# The task:
In the entries below, which lines run from the one with "This screenshot has height=651, width=536." through the one with "Screen dimensions: 606x1200"? Repeat exactly those, both included, and no pictures.

# Information given:
____________
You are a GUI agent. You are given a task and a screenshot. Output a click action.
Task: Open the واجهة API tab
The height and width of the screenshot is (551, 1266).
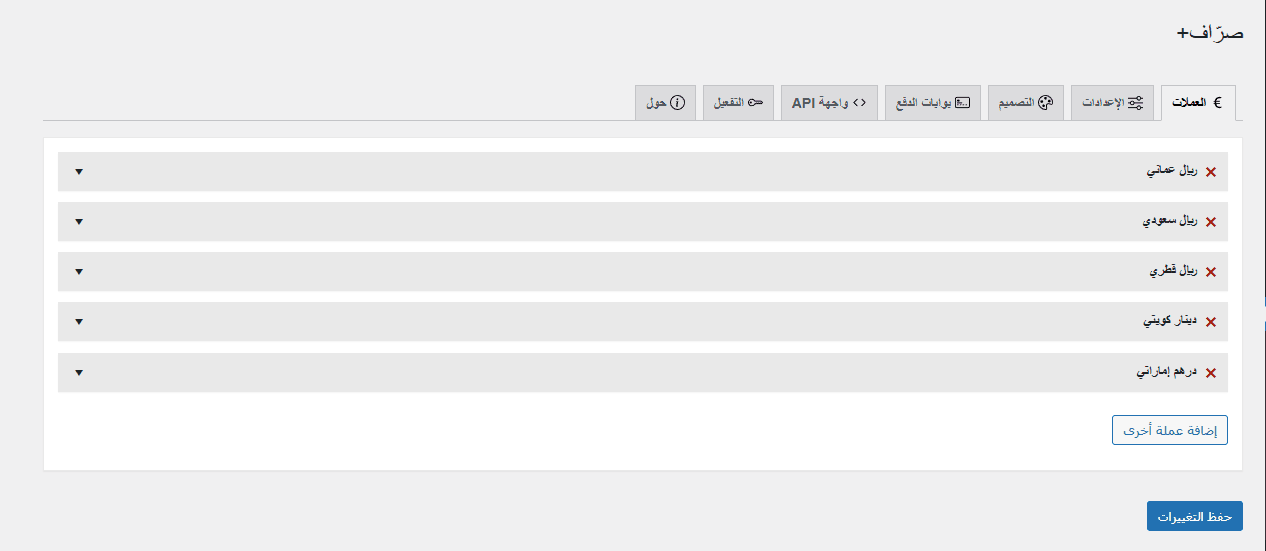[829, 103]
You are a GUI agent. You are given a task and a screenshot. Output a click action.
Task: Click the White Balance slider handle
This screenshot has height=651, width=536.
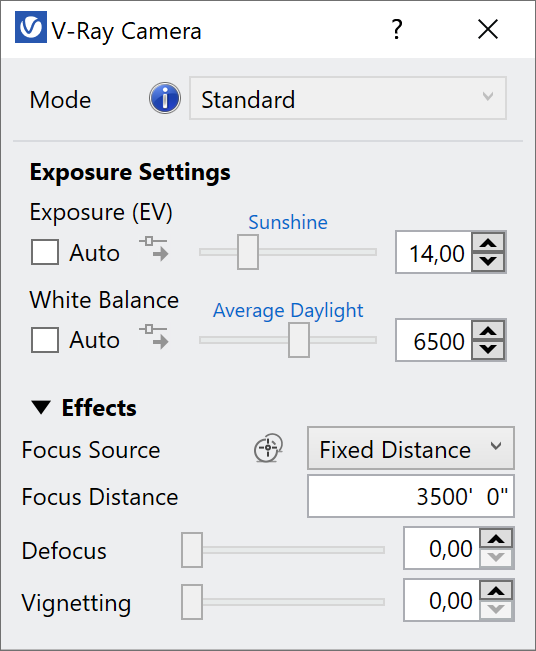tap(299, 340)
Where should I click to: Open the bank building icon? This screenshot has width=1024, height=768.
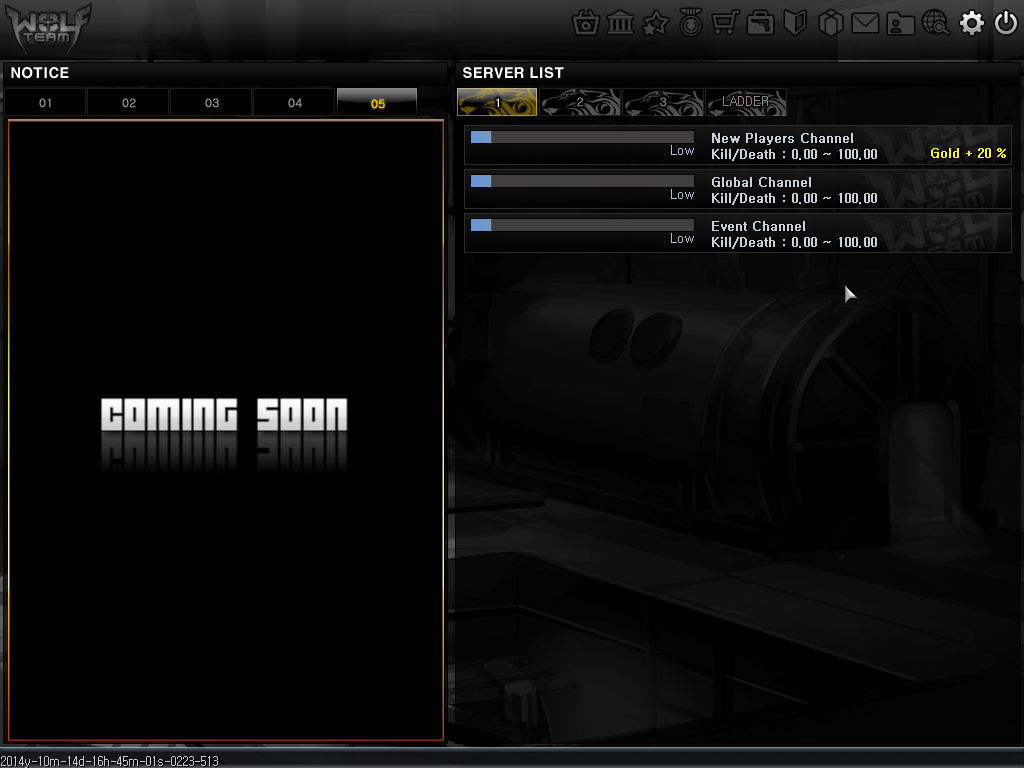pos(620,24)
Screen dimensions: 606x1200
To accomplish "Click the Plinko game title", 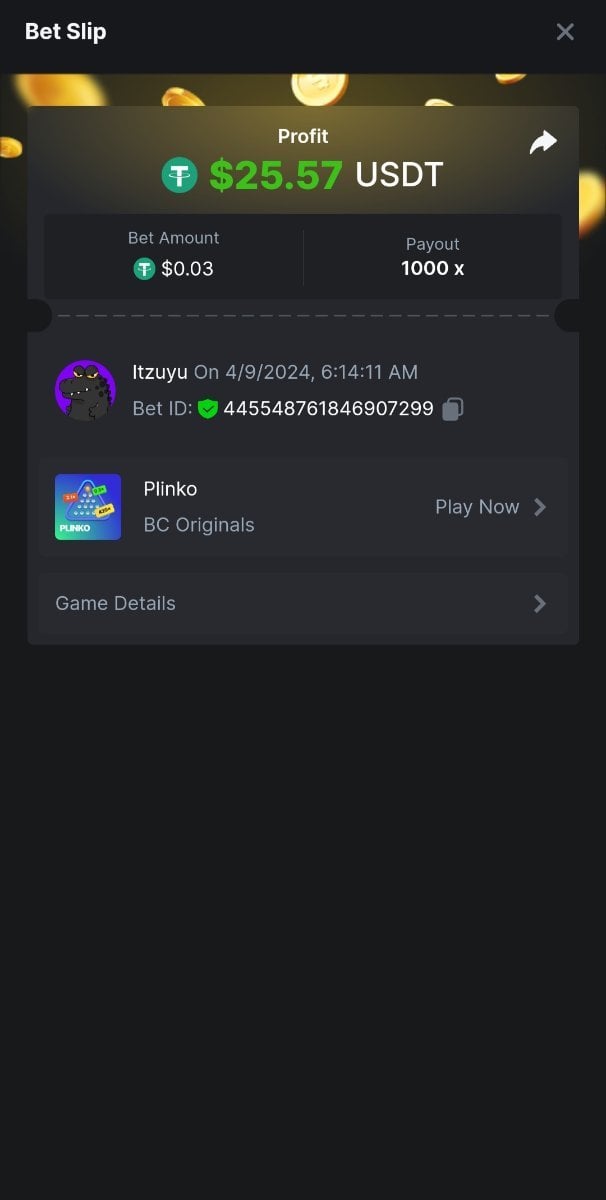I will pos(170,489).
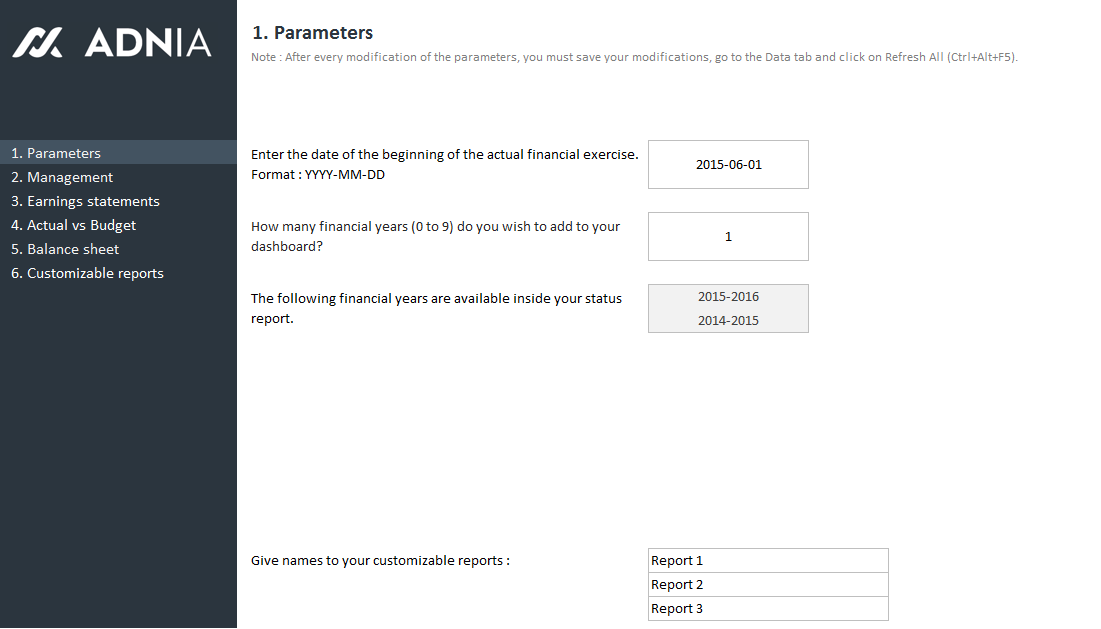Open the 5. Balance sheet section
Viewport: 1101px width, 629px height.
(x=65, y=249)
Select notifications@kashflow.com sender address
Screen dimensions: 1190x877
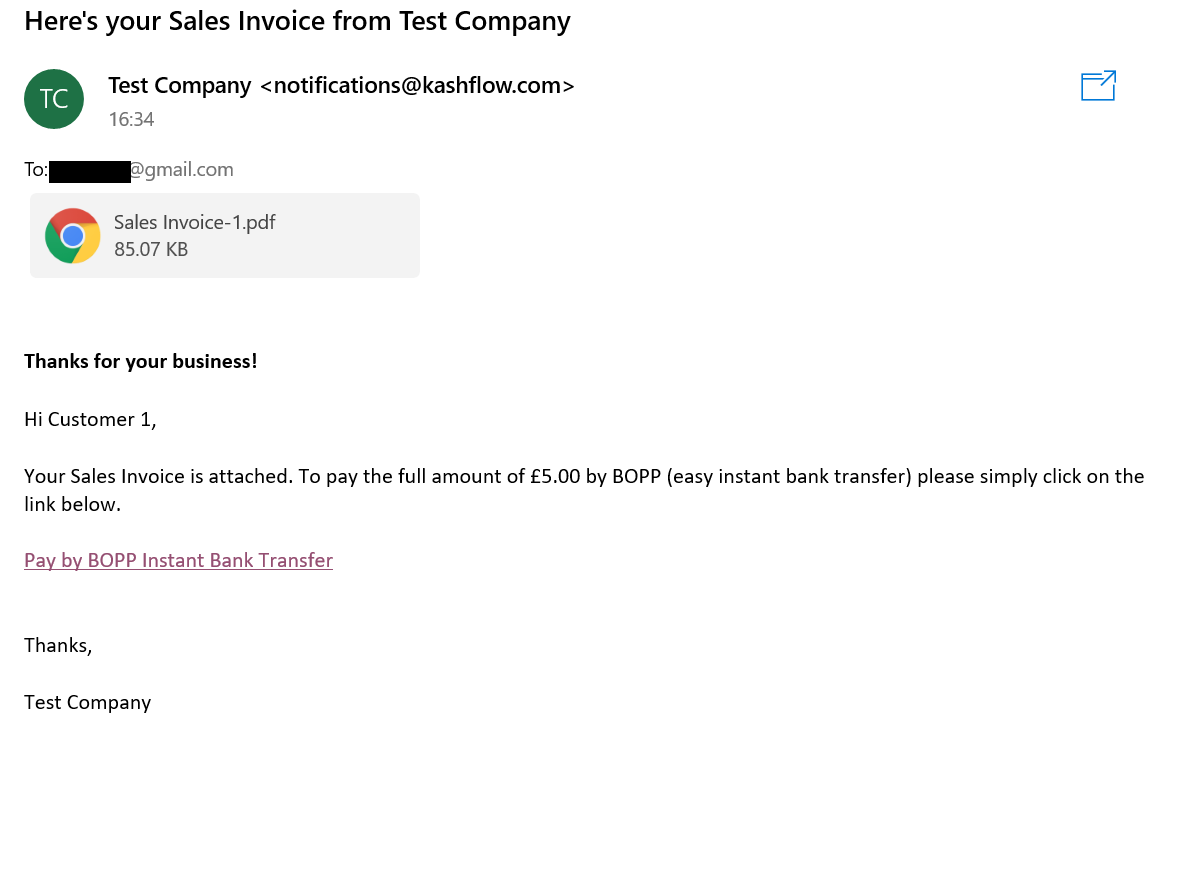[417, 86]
____________
# Output of the exercise:
This screenshot has height=651, width=536.
tap(299, 340)
Where should I click to: Open the bank building icon? This screenshot has width=1024, height=768.
pos(620,24)
Screen dimensions: 606x1200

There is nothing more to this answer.